Je ne saurais peindre mon dévouement par des paroles, — et j’espère que mes actions en témoigneront pour moi. — Mais, croyez-le bien, l’amour que l’enfant doit au père, — je l’éprouve pour vous, mon gracieux seigneur.

gonorill.

— Voilà une réponse qui vraiment n’en est pas une. — Si vous étiez ma fille, j’aurais peine à la supporter.

ragane.

— Ne rougis-tu pas, dans ta fierté de paon, — de faire à notre père une si sèche réplique ?

leir.

— Qu’est-ce à dire, mignonne ? êtes-vous devenue si fière ? — Est-ce notre tendresse qui vous rend à ce point péremptoire ? — Quoi ! votre affection pour nous est devenue si mince — que vous ne daignez pas nous dire ce qu’elle est ! — Vous nous aimez comme tous les enfants — aiment leur père ? Oui, il est des enfants — qui, par leur désobéissance, abrègent les jours de leur père, — et vous feriez comme eux. Il en est d’autres qui, ennuyés de leur père, — emploient tous les moyens pour l’expédier de ce monde, — et vous feriez comme eux.
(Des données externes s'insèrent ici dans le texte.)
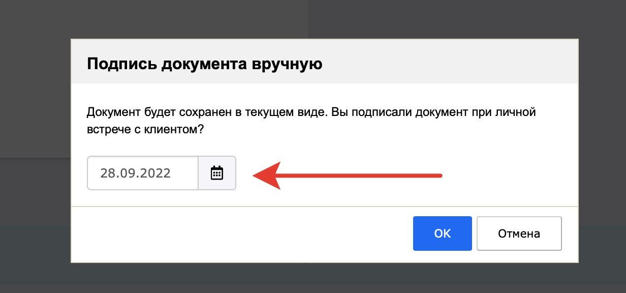Viewport: 626px width, 293px height.
Task: Click the dialog title Подпись документа вручную
Action: [x=205, y=64]
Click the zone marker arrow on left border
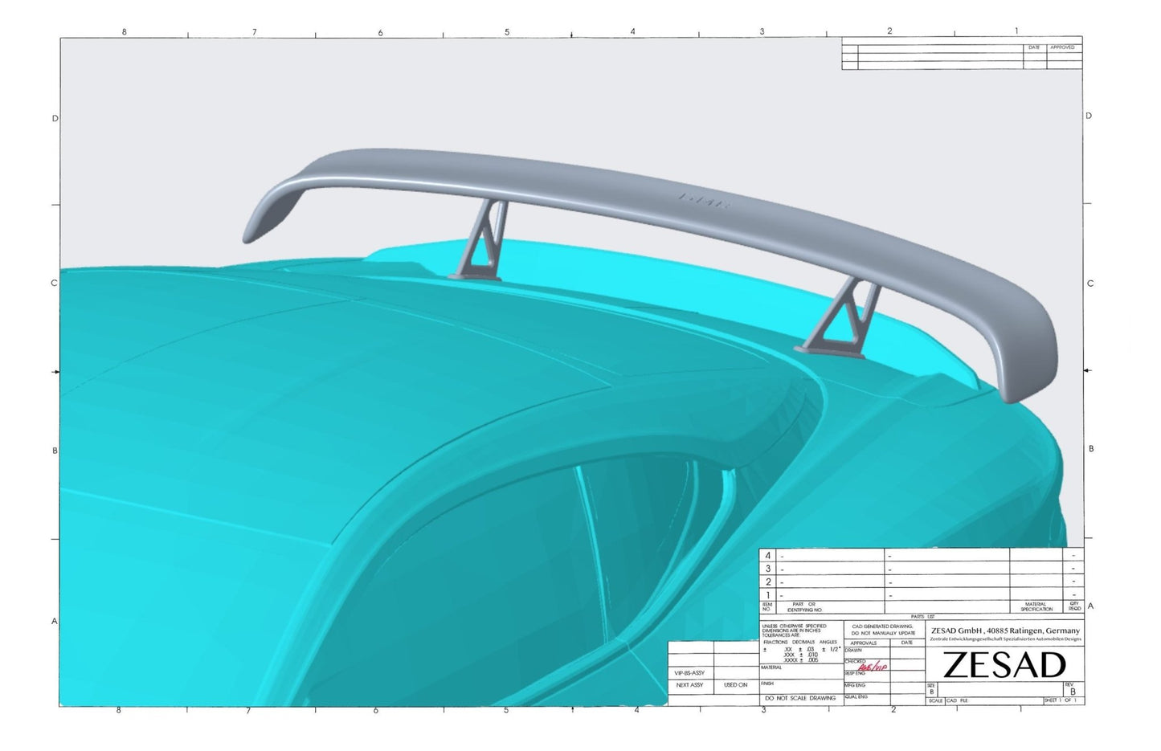 click(55, 370)
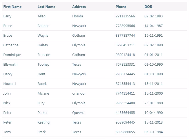Click the Last Name column header

tap(46, 7)
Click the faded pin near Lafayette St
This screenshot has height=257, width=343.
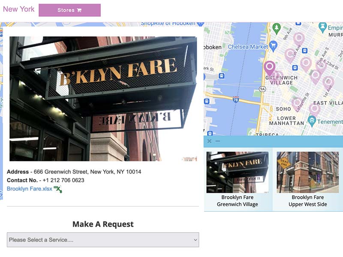pyautogui.click(x=297, y=103)
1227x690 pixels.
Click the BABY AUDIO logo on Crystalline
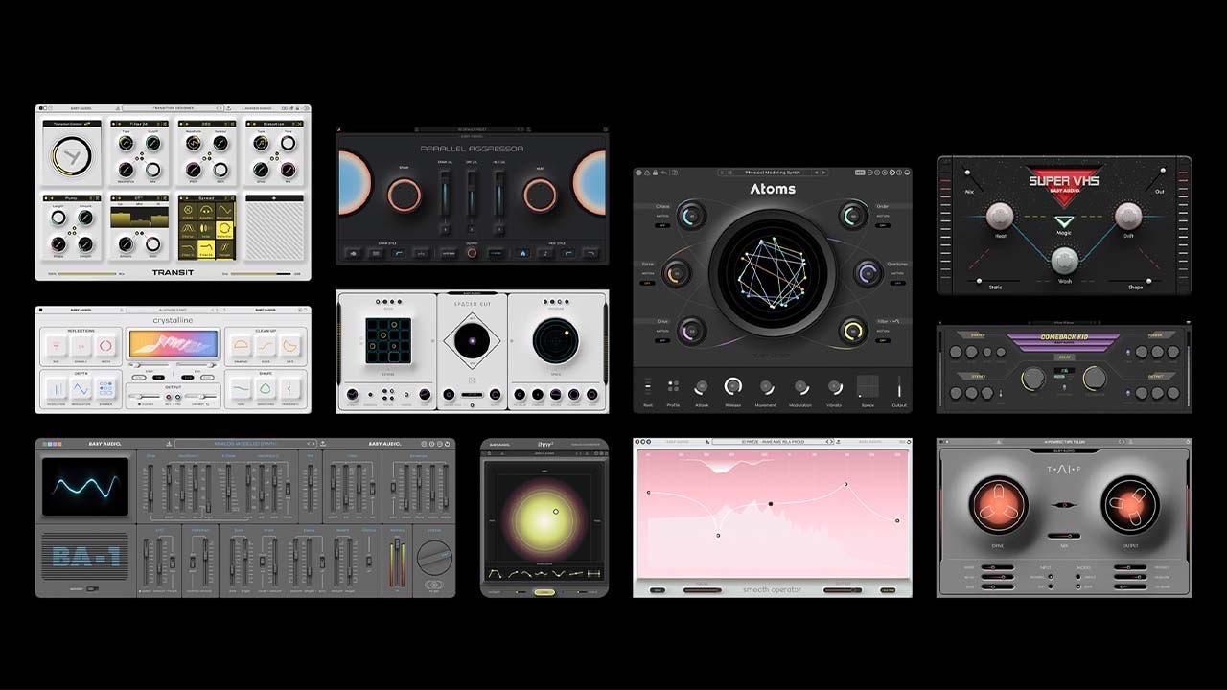[x=81, y=309]
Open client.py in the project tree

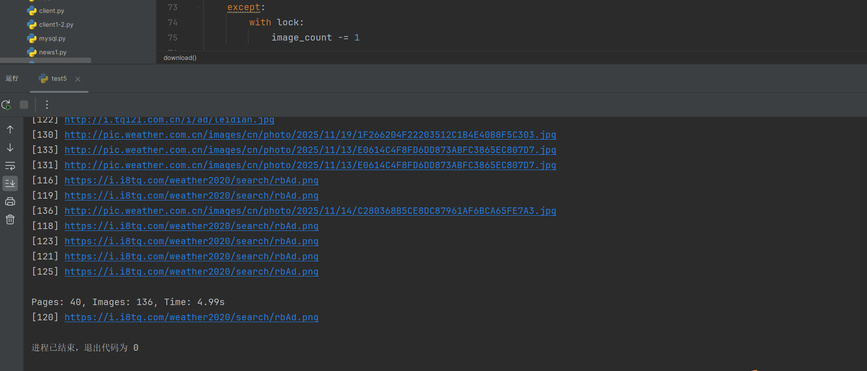tap(51, 11)
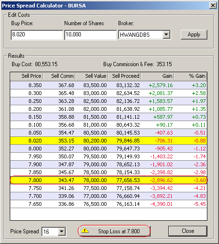Click the % Gain column header
This screenshot has height=244, width=219.
point(190,76)
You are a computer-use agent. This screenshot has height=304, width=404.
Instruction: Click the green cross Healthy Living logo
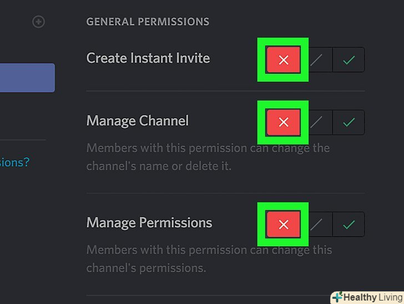tap(337, 297)
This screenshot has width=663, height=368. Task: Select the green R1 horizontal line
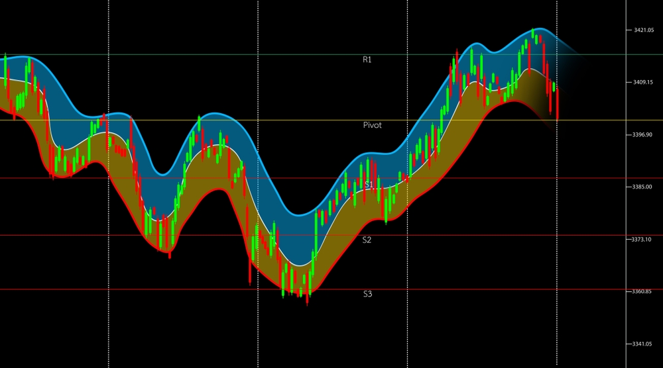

Il en est d’autres, à qui il est indifférent — que leur vieux père meure ou vive, — et vous êtes de ceux-là ! Ah ! si tu reconnaissais, fille arrogante, — tous les soins que j’ai pris pour t’élever, — alors tu dirais comme tes sœurs : — Notre vie est peu de chose près de l’amour que nous vous devons.

cordella.

— Cher père, ne vous méprenez pas sur mes paroles, — et ne méjugez pas mes vrais sentiments : — ma langue n’a jamais été accoutumée à la flatterie.

gonorill.

— Gardez-vous de dire que je suis une flatteuse : sinon, — mes actes vous prouveront que je ne le suis guère avec vous. — J’aime mon père plus que tu ne peux l’aimer.

cordella.

— La prétention serait grande, exprimée par une autre bouche ; — mais j’incline à croire qu’ici vous n’avez pas de pareille.

ragane.

— Si fait, en voici une ; car je confirme — tout ce qu’elle a dit et pour moi-même et pour elle. — Je dis que tu ne veux pas de bien à mon père.

cordella.

— Cher père !…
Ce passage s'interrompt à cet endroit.